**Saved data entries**
*** Begin section ***

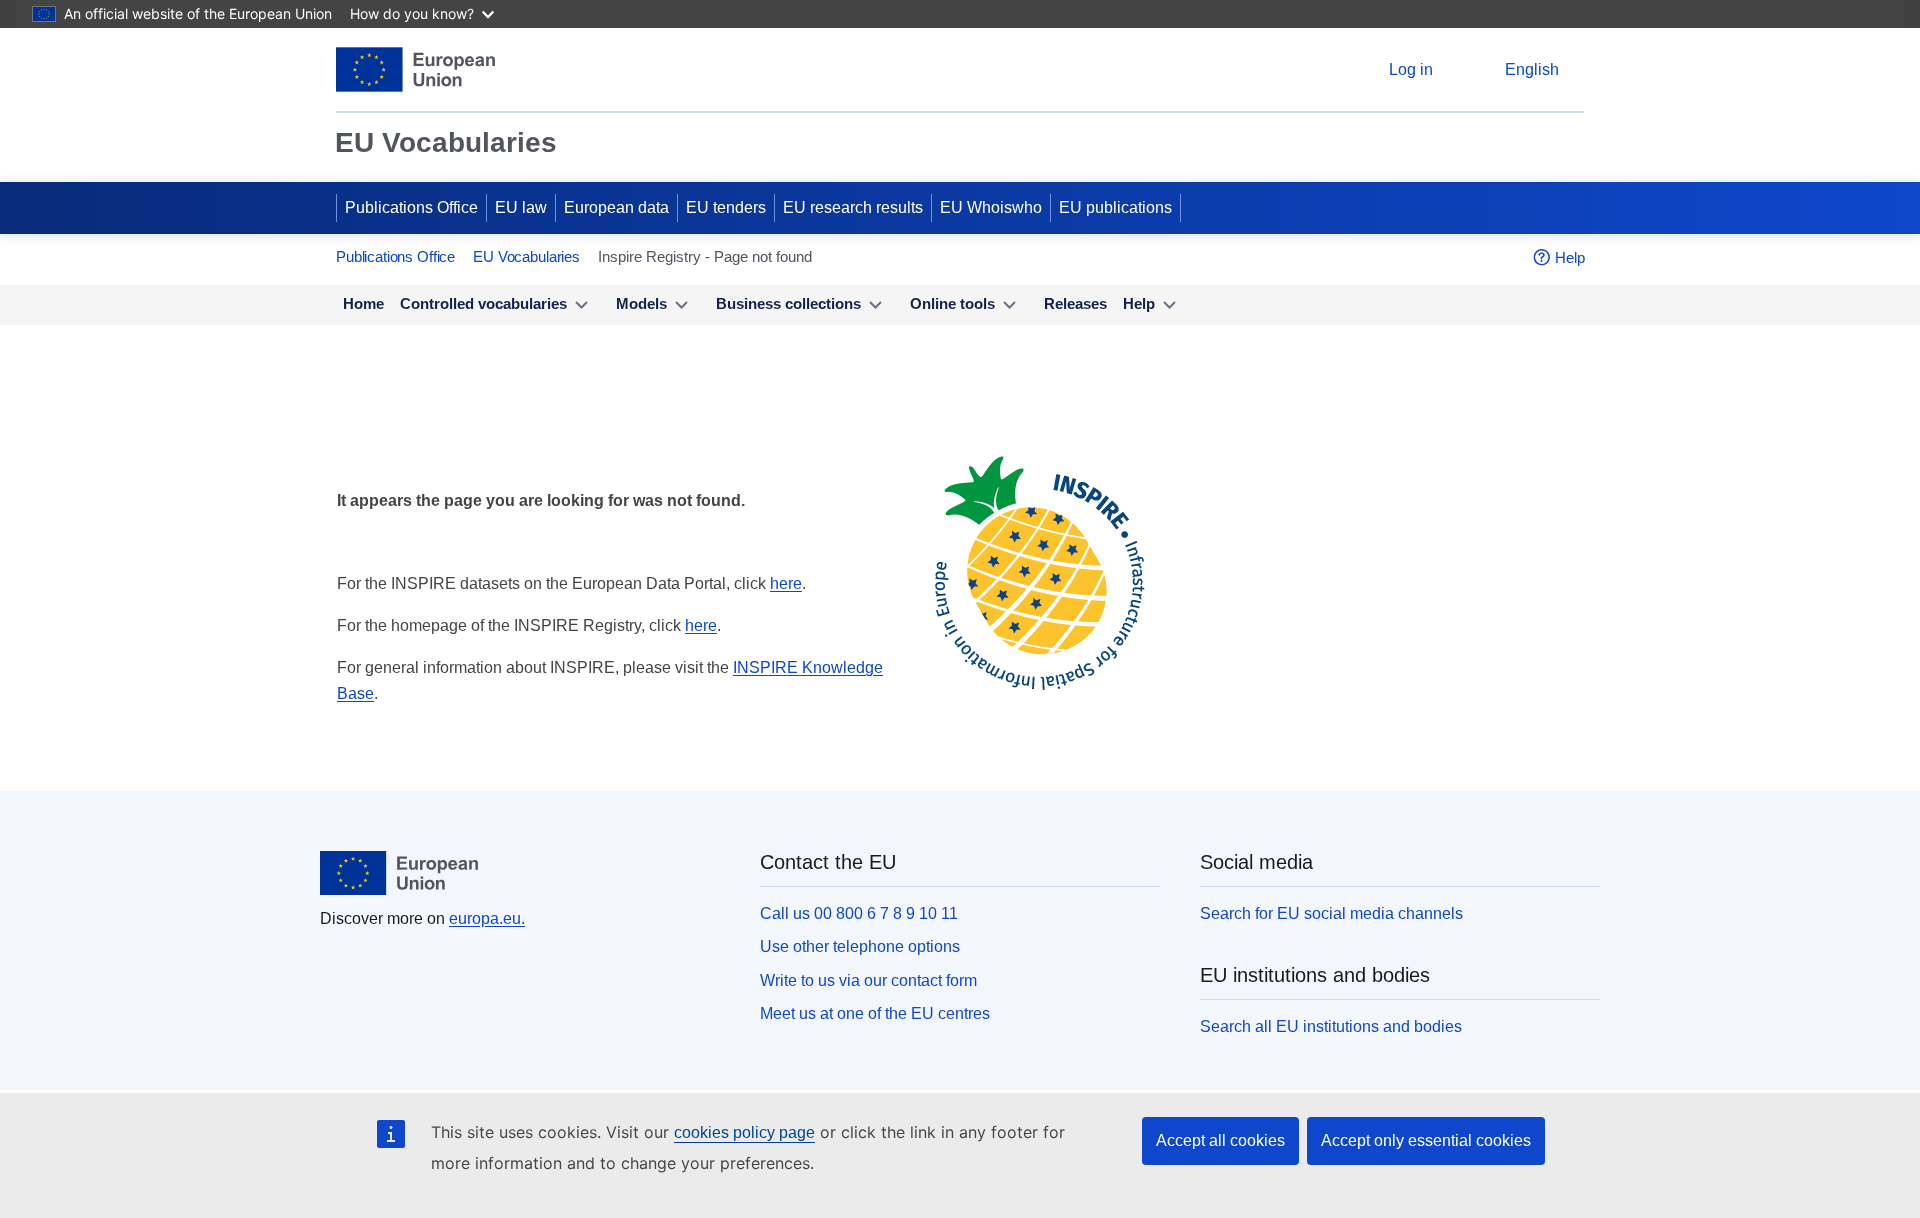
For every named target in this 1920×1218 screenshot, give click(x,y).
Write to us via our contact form (868, 980)
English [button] (1532, 69)
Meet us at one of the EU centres (875, 1013)
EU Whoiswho (991, 207)
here (786, 583)
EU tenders (726, 207)
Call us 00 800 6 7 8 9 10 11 (859, 913)
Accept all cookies (1220, 1140)
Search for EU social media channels (1331, 913)
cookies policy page (744, 1132)
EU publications (1115, 207)
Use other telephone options (860, 946)
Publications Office (411, 207)
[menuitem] (363, 305)
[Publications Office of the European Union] (415, 69)
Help (1570, 257)
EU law (521, 207)
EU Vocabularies (446, 142)
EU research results (853, 207)
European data (616, 207)
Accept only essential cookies (1426, 1140)
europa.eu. (487, 918)
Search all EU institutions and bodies (1331, 1026)
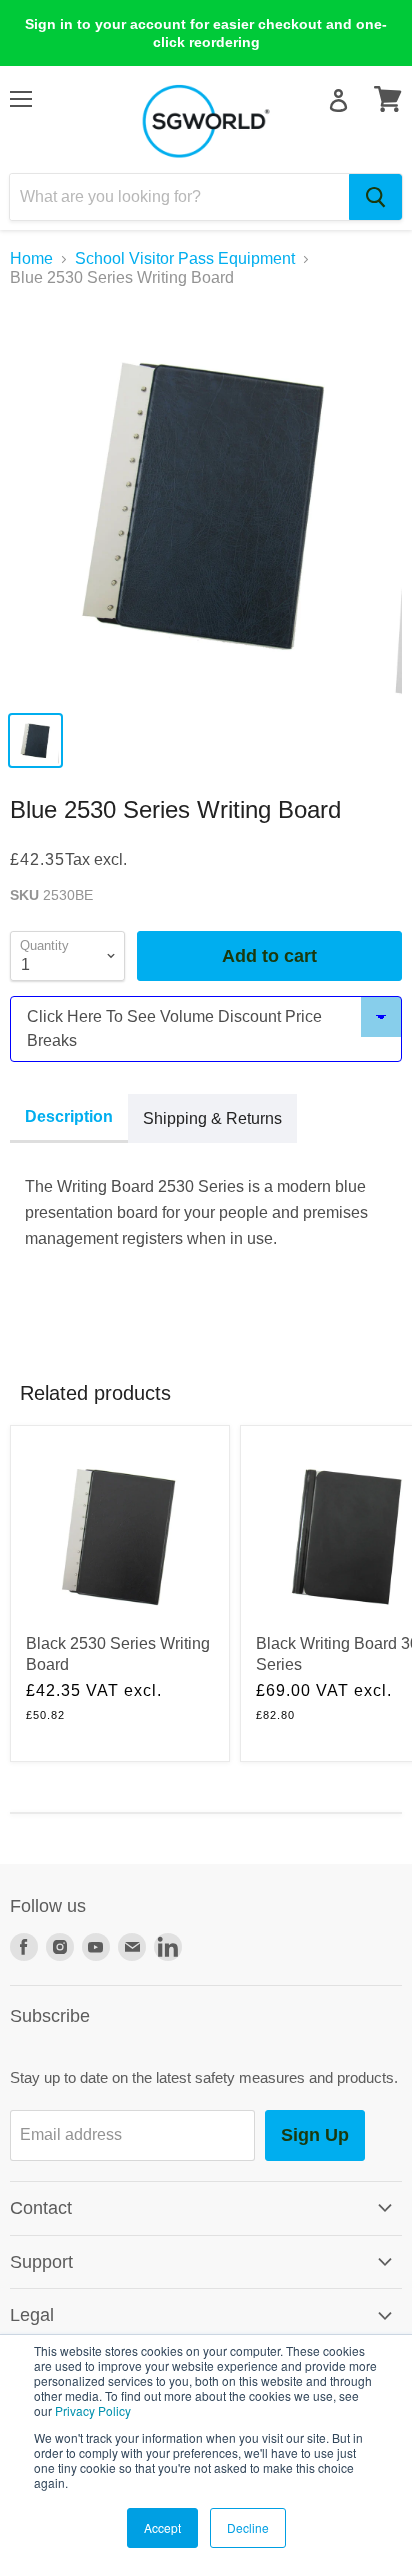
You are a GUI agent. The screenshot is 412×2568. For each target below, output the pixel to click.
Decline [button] (248, 2527)
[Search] (375, 197)
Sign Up (315, 2135)
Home (31, 258)
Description (69, 1116)
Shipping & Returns (212, 1118)
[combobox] (179, 197)
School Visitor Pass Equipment (185, 258)
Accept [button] (162, 2527)
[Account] (338, 100)
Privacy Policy (93, 2410)
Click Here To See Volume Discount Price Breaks (174, 1028)
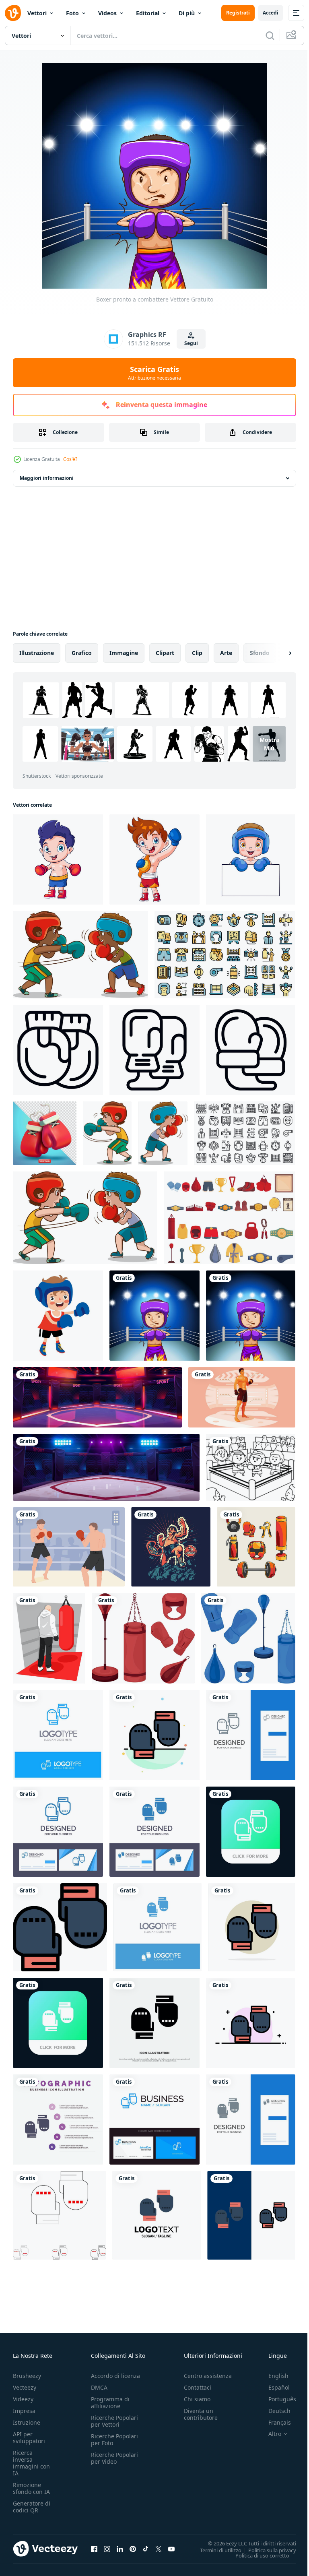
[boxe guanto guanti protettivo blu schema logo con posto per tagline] (58, 1735)
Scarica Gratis (154, 372)
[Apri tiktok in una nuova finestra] (145, 2548)
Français (273, 2422)
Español (273, 2387)
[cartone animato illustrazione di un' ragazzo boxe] (58, 1315)
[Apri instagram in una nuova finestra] (107, 2548)
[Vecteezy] (13, 13)
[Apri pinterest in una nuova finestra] (133, 2548)
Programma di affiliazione (110, 2402)
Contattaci (197, 2387)
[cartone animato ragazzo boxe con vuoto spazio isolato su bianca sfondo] (250, 859)
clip (197, 653)
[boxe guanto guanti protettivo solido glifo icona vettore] (154, 2023)
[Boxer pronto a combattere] (154, 1315)
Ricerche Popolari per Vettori (114, 2421)
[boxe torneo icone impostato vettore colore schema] (224, 954)
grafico (82, 653)
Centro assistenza (208, 2376)
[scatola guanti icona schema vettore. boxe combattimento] (154, 1050)
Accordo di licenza (115, 2376)
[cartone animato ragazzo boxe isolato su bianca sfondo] (58, 859)
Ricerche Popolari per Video (114, 2458)
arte (226, 653)
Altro (268, 2434)
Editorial (147, 13)
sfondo (260, 653)
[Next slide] (277, 653)
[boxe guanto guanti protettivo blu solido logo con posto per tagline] (157, 1927)
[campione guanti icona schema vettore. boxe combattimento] (58, 1050)
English (272, 2376)
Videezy (23, 2399)
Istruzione (26, 2422)
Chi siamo (197, 2399)
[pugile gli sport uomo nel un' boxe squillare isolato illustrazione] (241, 1397)
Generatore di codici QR (31, 2507)
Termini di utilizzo (214, 2549)
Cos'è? (70, 459)
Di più (187, 13)
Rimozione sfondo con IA (31, 2488)
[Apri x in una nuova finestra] (158, 2548)
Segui (191, 343)
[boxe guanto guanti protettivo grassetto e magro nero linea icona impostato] (59, 2215)
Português (276, 2399)
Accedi (270, 12)
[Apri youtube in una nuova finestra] (171, 2548)
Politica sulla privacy (266, 2549)
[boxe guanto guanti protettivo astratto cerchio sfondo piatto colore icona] (251, 1927)
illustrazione (36, 653)
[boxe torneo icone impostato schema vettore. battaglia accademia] (244, 1133)
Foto (72, 13)
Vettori (37, 13)
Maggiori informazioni (47, 478)
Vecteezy (24, 2387)
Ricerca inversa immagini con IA (31, 2463)
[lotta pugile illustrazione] (170, 1547)
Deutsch (273, 2411)
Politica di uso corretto (256, 2555)
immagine (123, 653)
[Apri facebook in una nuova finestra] (94, 2548)
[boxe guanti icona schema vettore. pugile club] (250, 1050)
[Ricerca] (270, 35)
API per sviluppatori (29, 2437)
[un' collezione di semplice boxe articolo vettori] (256, 1547)
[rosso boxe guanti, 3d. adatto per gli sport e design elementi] (44, 1133)
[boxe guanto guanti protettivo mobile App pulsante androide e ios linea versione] (250, 1832)
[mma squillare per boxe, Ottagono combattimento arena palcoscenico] (97, 1397)
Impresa (24, 2411)
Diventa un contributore (201, 2414)
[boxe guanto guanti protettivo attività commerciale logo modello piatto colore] (156, 2215)
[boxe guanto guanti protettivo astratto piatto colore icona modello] (154, 1735)
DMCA (99, 2387)
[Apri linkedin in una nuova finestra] (120, 2548)
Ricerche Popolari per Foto (114, 2439)
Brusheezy (27, 2376)
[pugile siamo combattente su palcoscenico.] (250, 1467)
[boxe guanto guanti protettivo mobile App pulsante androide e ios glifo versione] (58, 2023)
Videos (107, 13)
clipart (165, 653)
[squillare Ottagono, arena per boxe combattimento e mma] (106, 1467)
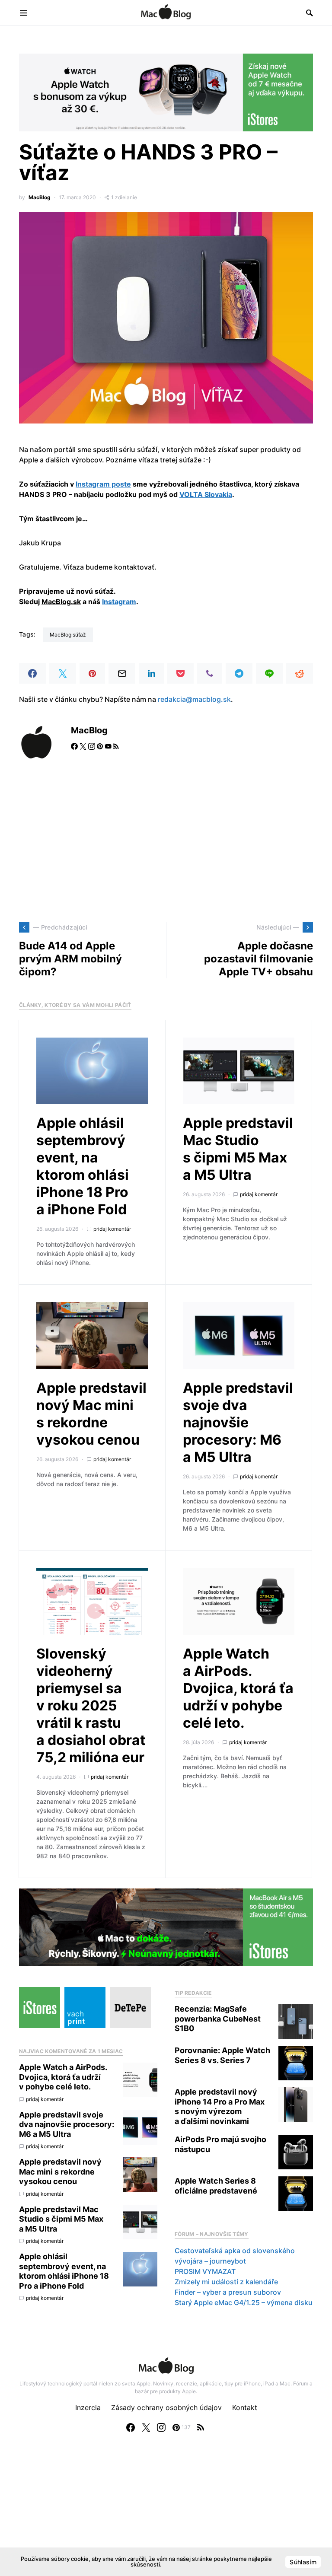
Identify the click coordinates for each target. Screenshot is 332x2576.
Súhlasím (303, 2562)
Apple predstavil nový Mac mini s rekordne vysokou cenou (91, 1413)
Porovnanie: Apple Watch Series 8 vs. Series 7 (222, 2055)
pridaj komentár (112, 1229)
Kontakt (244, 2407)
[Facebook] (130, 2427)
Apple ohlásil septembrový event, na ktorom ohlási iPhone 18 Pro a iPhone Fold (82, 1166)
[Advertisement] (166, 840)
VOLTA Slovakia (205, 494)
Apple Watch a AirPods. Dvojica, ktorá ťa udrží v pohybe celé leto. (238, 1688)
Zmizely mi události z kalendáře (226, 2281)
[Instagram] (161, 2427)
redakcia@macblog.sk (194, 699)
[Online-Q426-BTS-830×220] (166, 1927)
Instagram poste (103, 484)
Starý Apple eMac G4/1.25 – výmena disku (244, 2302)
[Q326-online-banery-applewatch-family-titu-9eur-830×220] (166, 91)
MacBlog (40, 197)
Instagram (119, 601)
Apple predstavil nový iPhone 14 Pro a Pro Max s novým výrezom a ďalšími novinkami (220, 2106)
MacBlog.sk (61, 601)
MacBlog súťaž (68, 634)
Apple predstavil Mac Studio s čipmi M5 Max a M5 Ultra (238, 1148)
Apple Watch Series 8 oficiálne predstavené (216, 2185)
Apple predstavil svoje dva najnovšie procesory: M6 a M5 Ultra (238, 1422)
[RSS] (200, 2427)
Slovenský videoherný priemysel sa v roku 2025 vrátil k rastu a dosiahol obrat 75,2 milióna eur (90, 1705)
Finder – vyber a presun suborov (228, 2292)
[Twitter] (146, 2427)
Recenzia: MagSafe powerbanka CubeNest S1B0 (218, 2018)
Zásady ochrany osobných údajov (166, 2407)
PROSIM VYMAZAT (205, 2271)
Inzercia (88, 2407)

*** End section ***

**Work required**
If a line in the data contains the string "squillare", copy it.

**Response**
[pugile gli sport uomo nel un' boxe squillare isolato illustrazione] (241, 1397)
[mma squillare per boxe, Ottagono combattimento arena palcoscenico] (97, 1397)
[squillare Ottagono, arena per boxe combattimento e mma] (106, 1467)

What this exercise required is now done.